WORK INSTRUCTION = Where the line containing "Task: Select Monitor in the sidebar" appears, start repeating, and continue exactly through the last line below, adding nothing. Include no pictures.

INPUT =
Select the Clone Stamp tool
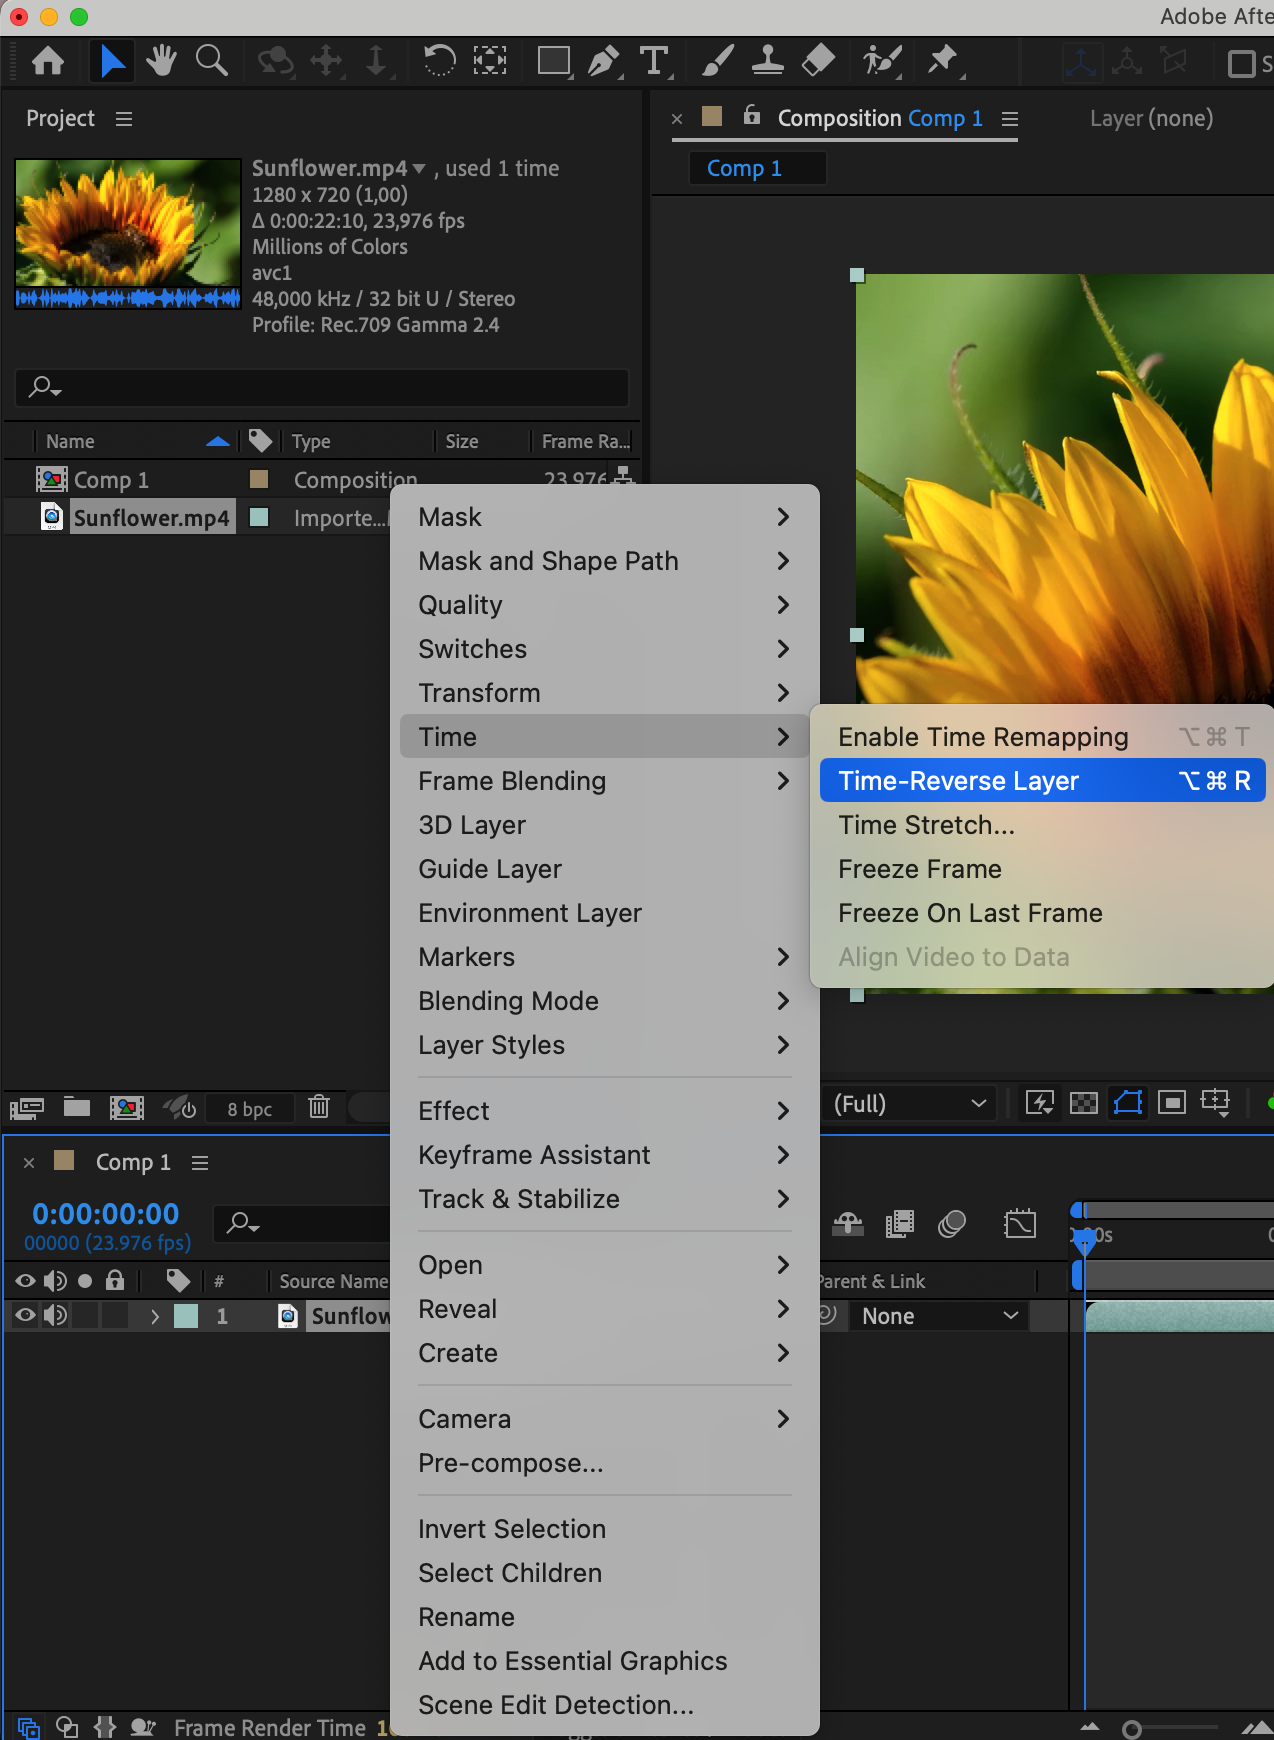click(767, 61)
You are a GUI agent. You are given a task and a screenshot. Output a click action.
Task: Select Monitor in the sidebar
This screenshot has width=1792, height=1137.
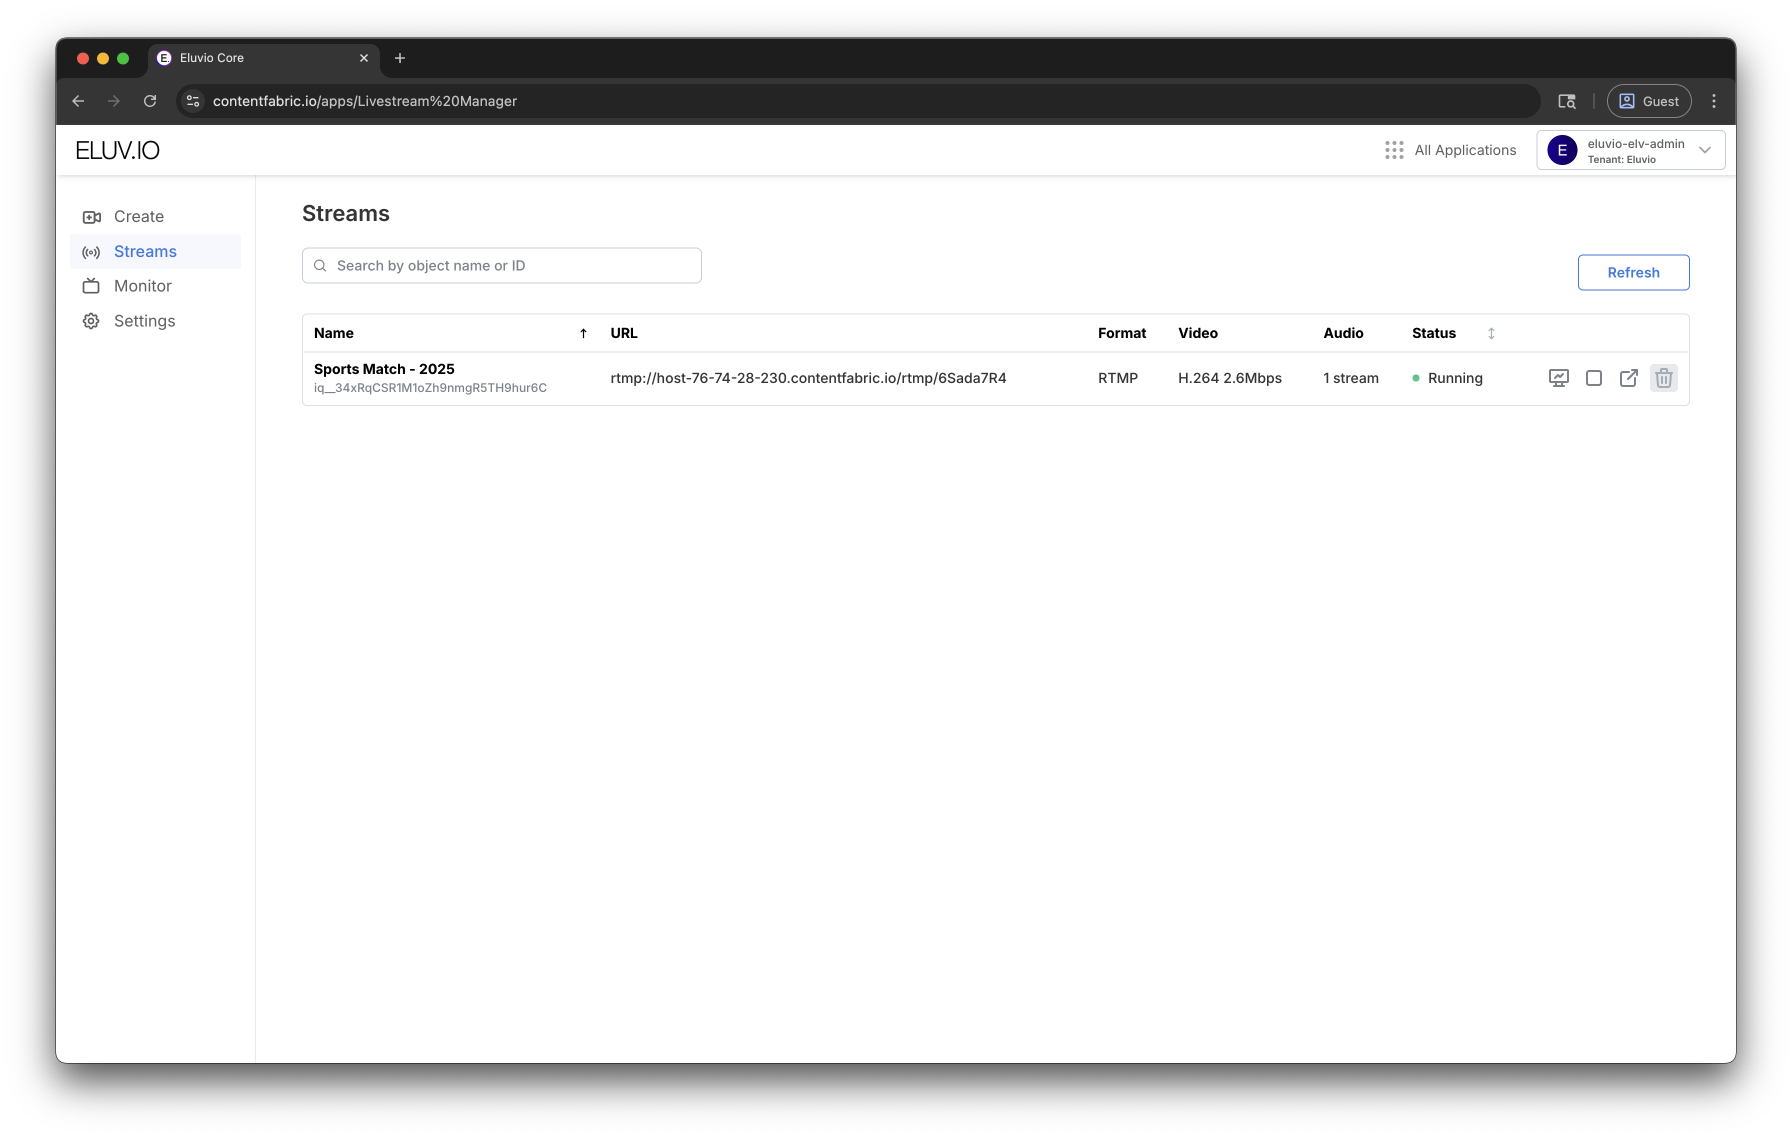coord(142,286)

ANSWER SPACE =
Task: Select Monitor in the sidebar
This screenshot has width=1792, height=1137.
coord(142,286)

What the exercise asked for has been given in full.